The results of KEGG analysis showed that compared to the healthy control group, the serum differential metabolites of patients with hyperuricemia were primarily involved in metabolic pathways, caffeine metabolism, and AA metabolism. Meanwhile, the serum differential metabolites of patients with hyperuricemia were primarily involved in metabolic pathways, bile secretion, purine metabolism, AA metabolism, and the sphingolipid signaling pathway. The pathway enrichment analysis showed that the significantly altered pathways of the serum differential metabolites in patients with hyperbilirubinemia included necroptosis, leishmaniasis, caffeine metabolism, AA metabolism, and thyroid hormone synthesis. The significantly altered pathways of serum differential metabolites in patients with hyperuricemia included the sphingolipid signaling pathway, sphingolipid metabolism, and morphine addiction. Bile secretion can affect bilirubin levels in the body, and similarly, purine metabolism can affect uric acid levels in the body. Consistent with previous conclusions, AA metabolism was associated with hyperbilirubinemia and hyperuricemia. Additionally, it is speculated that the participants in the plateau had a habit of drinking tea, so the metabolites of which are involved in the caffeine metabolism pathway.

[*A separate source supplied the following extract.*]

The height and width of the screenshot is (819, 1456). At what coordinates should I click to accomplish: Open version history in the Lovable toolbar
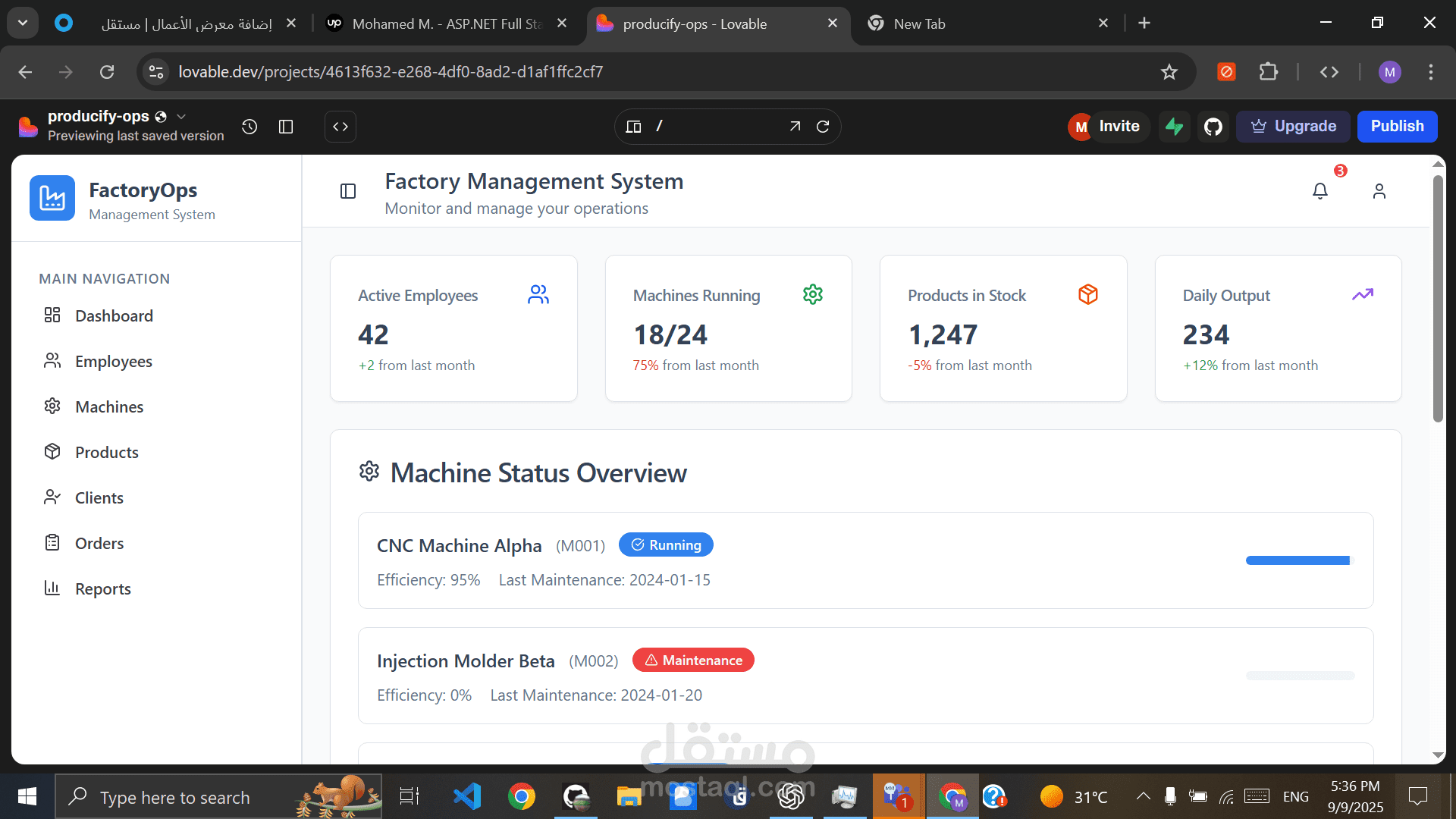click(x=249, y=126)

This study was a cross-sectional investigation with some shortcomings. First, lifestyle information, such as diet and physical activity, can affect metabolism, and we did not assess these factors. However, the selected soldiers all adopted a unified recipe and ate regularly and this weakened the influence of diet on the research results to a certain extent. Second, the people selected for this study were all young soldiers who lived in the Tibetan plateau for more than 2 years and were compared to the plateau population; this may weaken the representativeness of the study results, although it better reflects the metabolomics signatures of metabolic diseases in participants residing on the plateau and provides a certain basis for their prevention and treatment research. Due to the limited availability of previous similar studies and a lack of references for sample size calculation, we maximized the inclusion of eligible subjects based on the screening criteria, without conducting sample size estimation.

Conclusions

In conclusion, our analysis of serum metabolites in different groups revealed that glycine derivatives, as well as AA and its derivatives, are distinctive metabolites associated with hyperbilirubinemia in people living in high-altitude areas, while VA and PFOA are specific metabolites associated with hyperuricemia in people living in high-altitude areas. This study provides new perspectives and evidence for understanding the pathogenesis and prevention of hyperbilirubinemia and hyperuricemia in people living in high-altitude areas by using widely targeted metabolomics combined with clinical laboratory indicators.